Questa sera, negli spazi della Galleria Lia Rumma, apre al pubblico la nuova mostra personale di Anselm Kiefer, I wish to die in autumn moonlight even in darkness not to be lost.
Un titolo evocativo, tratto da una poesia della monaca e ceramista giapponese Ōtagaki Rengetsu, che introduce immediatamente il visitatore in un universo sospeso tra materia, memoria e trasformazione. La mostra si configura come un percorso profondamente immersivo, dove la pittura diventa strumento di indagine storica e simbolica.
Al centro della ricerca di Kiefer emerge ancora una volta il tema dell’alchimia: non solo come disciplina antica, ma come processo creativo capace di trasformare la materia e il pensiero. Le opere esposte, caratterizzate da superfici stratificate e da una forte presenza materica, evocano figure femminili dimenticate dalla storia ufficiale, restituendo loro voce e presenza attraverso segni, nomi e tracce dorate.

Il progetto dialoga idealmente con Le Alchimiste, installazione concepita per la Sala delle Cariatidi di Palazzo Reale, ampliando una riflessione sulla conoscenza, sulla memoria e sul ruolo delle donne nella costruzione del sapere.

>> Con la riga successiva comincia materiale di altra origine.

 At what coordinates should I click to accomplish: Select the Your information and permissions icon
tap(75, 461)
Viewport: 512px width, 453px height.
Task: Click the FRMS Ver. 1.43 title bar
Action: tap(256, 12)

Ancora una volta, Kiefer conferma la sua capacità di costruire spazi artistici che sono al tempo stesso fisici e mentali, dove ogni opera diventa un varco verso una dimensione più profonda e stratificata dell’esistenza.
Un appuntamento imperdibile per la scena milanese, che questa sera si apre a una narrazione intensa, colta e profondamente contemporanea.